#### WHAT IS NEEDED
Using the lab instructions about ChatGPT below, list every web address they give.
#### PASSAGE SHOWN

    In a nutshell, ChatGPT is like having an intelligent virtual buddy you can talk to whenever you want, and it's especially helpful when you're curious or need information, even if you're not into computer science or programming. It's designed to make technology feel more approachable and helpful for everyday conversations and tasks.

    ChatGPT appeared in late November, 2022, and has been enormously influential. It does a remarkably good job of generating well-written English prose, it can answer questions over a wide range of areas (often though not always correctly), it can translate to and from other languages, and it does all this through a conversational interface that often feels like talking to another person. In that sense, it does seem to pass the Turing test.

    There are plenty of competitors to ChaptGPT. I personally like Claude, from Anthropic; anecdotally, it does at least as well on text and it's very good at generating code. Naturally, your mileage may differ.

    Your job is to play with ChatGPT or one of its competitors, to get a sense of the good bits and the failures. For example, you might ask it to explain some part of the course that you have trouble with or that you think needs a better explanation.

    You should also apply it to one question from one of the problem sets. Does it do well or does it make mistakes?

    You can access ChatGPT at chat.openai.com, and Claude at claude.ai/chat. You will have to register to get access; the free account will give you enough computing resources for experimenting for this lab. If you prefer, you can use a different LLM; just tell us which one(s) you used.

  • Use the LLM to produce a 3 or 4 paragraph biographical sketch of some person named in COS 109. How accurate does it seem to be? (And does it agree with what was described in the course?)
  • Use the LLM to briefly explain some topic or concept of COS 109 that you find confusing or think that others might. Include your prompt and the generated output. It's better to have a conversation rather than a single prompt and response.
  • Use the LLM to answer some problem set or old exam question that involves a numeric computation. Again, it's better to have a conversation of several rounds. If it gets a wrong answer, see if you can guide it towards a correct answer.
  • Part 4: (Optional) Using Python with LLMs

    If you want to try out your newly acquired Python expertise, you can use the Python API for ChatGPT. It's pretty easy to set up a basic conversational interface. You need to get a (free) API key from OpenAI that is stored in your program to identify you when you run the program. You can do the sign-up at platform.openai.com.

    Here's a simple example program, courtesy of Archie McKenzie '24, who was the COS 109 undergrad assistant for several years; it's been slightly fiddled by me. If you copy it into a file, or paste it into a Colab window, it should "just work". ™

    Alternatively, Claude has an API, and you could try that, or some combination.

    import openai
    openai.api_key = "YOU NEED ONE OF YOUR OWN"  # register with OpenAI to get one
    
    # replace this with your own system prompt:
    
    system_prompt = '''Perform name-entity recognition:  Identify proper names of people,
    names of places, names of institutions, etc., in the following text.   Print names
    of people and names of places separately.'''
    
    messages = [ { "role": "system", "content": system_prompt } ]
    
    while True:
        user_content = input("enter text:\n")
        messages.append( { "role": "user", "content": user_content } )
    
        result = openai.ChatCompletion.create(model="gpt-3.5-turbo", messages=messages )
        print(result.choices[0].message.content)
    
        messages.append(result.choices[0].message)
    

    If you choose to do this optional section, let us know what you did, what worked, what was harder than it should have been.

    Submitting Your Work

    Upload your lab7.html, including all images, to your cPanel page. Make sure that everything is accessible at https://your_netid.mycpanel.princeton.edu/lab7.html. Ask a friend to view your page and check all the links from his or her computer.

    When you are sure that your page is displaying correctly, upload your lab7.html to Gradescope so we know you're done.
########
#### SOURCE MATERIAL
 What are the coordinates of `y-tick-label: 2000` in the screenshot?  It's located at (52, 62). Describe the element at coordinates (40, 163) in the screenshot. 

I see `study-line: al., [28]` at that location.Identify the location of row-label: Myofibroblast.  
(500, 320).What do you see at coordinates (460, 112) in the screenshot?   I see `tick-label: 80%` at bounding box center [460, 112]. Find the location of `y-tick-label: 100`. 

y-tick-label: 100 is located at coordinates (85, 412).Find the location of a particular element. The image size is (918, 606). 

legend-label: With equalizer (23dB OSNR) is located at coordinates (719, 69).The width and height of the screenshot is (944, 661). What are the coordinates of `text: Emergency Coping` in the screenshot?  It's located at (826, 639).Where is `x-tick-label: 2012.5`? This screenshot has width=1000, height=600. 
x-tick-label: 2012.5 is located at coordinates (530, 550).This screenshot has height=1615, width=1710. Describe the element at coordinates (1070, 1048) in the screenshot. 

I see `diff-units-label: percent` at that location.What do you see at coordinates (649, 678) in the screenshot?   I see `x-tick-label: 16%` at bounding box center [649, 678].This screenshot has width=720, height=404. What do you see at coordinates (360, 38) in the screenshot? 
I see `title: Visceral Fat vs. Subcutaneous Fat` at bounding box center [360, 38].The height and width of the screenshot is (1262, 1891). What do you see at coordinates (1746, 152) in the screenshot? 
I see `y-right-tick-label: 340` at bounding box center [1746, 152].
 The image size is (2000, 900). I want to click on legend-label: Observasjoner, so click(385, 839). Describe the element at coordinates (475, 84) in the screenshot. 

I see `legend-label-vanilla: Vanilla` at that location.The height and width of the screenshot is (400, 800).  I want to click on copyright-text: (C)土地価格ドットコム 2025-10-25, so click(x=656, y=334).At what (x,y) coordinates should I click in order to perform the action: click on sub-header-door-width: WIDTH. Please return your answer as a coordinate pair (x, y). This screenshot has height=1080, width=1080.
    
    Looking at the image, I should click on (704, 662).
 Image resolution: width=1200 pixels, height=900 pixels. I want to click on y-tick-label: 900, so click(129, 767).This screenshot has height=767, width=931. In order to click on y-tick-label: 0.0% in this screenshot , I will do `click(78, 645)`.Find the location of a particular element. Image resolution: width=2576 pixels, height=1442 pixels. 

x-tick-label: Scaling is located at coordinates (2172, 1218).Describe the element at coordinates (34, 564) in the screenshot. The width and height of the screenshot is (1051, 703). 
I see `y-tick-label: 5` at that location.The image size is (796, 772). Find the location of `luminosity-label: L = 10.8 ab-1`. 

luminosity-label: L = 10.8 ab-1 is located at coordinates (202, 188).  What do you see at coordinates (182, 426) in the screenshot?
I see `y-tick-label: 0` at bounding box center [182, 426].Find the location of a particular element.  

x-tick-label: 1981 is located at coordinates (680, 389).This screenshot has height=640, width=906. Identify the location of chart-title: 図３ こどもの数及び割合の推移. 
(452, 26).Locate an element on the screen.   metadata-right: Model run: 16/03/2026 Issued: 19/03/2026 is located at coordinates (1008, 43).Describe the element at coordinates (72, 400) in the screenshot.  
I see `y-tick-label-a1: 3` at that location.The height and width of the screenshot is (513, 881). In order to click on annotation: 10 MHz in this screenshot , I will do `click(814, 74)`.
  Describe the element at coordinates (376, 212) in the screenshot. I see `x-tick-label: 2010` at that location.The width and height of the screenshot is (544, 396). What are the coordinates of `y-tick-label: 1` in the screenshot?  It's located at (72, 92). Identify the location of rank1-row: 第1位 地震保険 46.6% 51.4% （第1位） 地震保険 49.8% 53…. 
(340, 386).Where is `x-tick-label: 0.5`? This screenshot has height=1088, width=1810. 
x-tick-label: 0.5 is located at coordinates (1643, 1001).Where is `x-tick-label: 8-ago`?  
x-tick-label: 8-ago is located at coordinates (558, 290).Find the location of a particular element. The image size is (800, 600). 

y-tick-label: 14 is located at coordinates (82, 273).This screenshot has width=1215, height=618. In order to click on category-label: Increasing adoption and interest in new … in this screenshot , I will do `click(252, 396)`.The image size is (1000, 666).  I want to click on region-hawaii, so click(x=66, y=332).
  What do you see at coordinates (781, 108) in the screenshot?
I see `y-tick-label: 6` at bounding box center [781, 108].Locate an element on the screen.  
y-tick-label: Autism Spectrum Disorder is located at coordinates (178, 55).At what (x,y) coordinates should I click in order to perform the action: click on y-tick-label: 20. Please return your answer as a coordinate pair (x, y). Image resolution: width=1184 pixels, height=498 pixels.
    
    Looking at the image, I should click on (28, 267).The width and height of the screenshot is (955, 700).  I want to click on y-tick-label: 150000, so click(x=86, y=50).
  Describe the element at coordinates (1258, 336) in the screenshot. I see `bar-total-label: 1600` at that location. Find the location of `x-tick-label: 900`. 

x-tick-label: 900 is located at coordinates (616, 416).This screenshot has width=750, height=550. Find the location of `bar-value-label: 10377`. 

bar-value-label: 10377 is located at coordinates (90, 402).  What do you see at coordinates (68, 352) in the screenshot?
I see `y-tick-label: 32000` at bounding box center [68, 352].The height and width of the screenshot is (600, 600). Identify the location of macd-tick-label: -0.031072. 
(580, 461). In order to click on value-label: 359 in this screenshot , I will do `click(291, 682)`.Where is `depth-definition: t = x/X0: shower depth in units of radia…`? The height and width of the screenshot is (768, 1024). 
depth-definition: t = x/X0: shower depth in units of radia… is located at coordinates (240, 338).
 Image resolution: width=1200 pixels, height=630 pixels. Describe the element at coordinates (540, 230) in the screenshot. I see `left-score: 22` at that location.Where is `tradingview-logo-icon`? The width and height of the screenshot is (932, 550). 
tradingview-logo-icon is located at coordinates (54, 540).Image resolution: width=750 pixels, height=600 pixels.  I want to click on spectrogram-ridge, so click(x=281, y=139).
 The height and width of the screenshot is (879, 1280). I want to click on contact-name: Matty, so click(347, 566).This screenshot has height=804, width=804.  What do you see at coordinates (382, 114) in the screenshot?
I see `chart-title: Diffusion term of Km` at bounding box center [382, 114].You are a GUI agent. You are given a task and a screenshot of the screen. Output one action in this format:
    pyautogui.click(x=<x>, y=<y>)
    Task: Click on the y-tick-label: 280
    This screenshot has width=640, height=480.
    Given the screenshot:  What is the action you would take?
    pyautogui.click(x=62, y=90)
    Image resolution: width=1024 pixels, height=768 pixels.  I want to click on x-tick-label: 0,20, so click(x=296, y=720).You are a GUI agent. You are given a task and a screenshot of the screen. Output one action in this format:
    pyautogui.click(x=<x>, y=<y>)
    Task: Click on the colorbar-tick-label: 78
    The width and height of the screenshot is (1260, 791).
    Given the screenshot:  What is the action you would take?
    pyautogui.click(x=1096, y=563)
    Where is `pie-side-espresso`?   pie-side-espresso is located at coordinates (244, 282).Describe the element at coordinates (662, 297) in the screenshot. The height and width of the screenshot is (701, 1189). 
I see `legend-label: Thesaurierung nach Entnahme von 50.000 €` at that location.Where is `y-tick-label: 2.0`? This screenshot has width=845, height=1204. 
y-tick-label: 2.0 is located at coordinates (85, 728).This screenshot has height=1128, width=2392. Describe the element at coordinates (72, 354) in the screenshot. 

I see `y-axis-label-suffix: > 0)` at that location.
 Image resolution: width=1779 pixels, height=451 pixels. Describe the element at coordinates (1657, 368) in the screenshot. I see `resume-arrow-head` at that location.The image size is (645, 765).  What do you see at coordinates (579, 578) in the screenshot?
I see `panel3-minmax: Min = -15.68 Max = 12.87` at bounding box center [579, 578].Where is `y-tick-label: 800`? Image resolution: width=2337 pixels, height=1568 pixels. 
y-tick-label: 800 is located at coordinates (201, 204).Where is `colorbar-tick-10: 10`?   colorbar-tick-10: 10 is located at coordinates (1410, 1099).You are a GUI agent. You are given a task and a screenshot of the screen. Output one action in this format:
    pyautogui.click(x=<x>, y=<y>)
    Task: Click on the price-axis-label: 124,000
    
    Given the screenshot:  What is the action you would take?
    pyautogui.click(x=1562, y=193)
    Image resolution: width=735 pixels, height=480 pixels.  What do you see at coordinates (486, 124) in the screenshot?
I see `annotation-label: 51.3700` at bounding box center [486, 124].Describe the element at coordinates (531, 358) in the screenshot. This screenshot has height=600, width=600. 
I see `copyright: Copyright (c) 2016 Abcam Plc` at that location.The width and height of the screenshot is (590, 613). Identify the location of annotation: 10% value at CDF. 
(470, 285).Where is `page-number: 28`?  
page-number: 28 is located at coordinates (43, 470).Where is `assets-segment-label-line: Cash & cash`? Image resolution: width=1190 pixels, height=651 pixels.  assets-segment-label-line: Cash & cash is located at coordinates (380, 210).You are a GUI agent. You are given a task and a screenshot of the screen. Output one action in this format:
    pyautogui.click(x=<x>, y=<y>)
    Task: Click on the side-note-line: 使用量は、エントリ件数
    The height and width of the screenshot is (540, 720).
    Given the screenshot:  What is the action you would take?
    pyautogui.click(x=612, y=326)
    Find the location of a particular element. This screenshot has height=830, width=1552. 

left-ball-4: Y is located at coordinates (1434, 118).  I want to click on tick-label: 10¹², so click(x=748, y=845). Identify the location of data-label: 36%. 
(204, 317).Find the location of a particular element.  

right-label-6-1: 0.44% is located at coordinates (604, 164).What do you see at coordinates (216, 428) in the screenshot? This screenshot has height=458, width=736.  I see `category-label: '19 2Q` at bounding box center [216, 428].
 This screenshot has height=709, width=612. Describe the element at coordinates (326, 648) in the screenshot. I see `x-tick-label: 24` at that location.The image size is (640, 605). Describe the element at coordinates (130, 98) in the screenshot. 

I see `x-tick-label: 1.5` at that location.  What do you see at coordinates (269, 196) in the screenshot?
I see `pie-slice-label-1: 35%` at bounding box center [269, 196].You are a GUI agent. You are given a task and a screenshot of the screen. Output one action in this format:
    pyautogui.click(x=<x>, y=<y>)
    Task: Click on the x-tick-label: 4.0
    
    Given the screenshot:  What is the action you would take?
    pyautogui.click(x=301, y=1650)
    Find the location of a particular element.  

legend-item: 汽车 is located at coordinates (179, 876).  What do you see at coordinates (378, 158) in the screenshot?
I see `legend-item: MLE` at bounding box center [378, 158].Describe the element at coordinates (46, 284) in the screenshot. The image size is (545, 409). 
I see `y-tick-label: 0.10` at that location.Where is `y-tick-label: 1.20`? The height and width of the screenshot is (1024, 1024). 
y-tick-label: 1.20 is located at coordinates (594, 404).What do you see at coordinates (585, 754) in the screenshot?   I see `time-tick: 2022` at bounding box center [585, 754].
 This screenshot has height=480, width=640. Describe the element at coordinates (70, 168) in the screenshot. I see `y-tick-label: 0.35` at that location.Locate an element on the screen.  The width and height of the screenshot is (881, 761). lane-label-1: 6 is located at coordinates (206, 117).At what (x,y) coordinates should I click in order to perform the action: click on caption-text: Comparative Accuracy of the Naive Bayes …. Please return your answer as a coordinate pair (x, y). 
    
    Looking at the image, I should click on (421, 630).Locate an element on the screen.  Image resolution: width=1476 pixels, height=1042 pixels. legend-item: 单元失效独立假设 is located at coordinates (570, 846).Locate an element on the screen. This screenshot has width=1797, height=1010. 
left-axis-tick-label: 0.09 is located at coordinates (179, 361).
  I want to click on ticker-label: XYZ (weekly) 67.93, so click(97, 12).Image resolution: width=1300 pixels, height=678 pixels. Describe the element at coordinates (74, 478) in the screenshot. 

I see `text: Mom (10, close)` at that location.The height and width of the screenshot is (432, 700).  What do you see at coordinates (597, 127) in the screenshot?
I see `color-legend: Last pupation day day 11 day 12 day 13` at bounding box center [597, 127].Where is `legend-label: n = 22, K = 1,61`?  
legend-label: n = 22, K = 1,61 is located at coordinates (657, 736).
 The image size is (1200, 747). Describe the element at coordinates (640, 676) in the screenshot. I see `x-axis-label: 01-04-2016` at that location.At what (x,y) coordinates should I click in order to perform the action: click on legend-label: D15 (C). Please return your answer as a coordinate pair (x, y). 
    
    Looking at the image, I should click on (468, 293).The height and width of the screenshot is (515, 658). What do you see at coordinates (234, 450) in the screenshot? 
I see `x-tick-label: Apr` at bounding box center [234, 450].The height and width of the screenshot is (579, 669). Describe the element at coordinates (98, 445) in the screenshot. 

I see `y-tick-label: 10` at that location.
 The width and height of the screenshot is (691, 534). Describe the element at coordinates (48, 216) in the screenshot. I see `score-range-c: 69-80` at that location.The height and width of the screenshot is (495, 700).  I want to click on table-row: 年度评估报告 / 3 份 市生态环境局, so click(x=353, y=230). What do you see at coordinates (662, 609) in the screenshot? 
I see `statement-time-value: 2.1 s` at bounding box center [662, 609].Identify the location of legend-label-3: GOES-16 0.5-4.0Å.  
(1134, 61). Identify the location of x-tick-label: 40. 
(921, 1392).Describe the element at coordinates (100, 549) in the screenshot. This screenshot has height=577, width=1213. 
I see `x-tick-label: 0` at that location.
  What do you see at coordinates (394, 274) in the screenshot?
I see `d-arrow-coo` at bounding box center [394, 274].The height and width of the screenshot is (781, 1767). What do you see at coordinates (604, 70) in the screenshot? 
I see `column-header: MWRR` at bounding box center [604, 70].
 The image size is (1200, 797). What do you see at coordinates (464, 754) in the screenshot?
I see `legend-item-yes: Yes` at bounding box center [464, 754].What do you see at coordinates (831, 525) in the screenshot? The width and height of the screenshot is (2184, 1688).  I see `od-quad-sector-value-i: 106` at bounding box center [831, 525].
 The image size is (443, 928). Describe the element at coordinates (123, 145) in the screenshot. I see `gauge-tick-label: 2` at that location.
########
#### WRITTEN REPLY
- chat.openai.com
- claude.ai/chat
- platform.openai.com
- https://your_netid.mycpanel.princeton.edu/lab7.html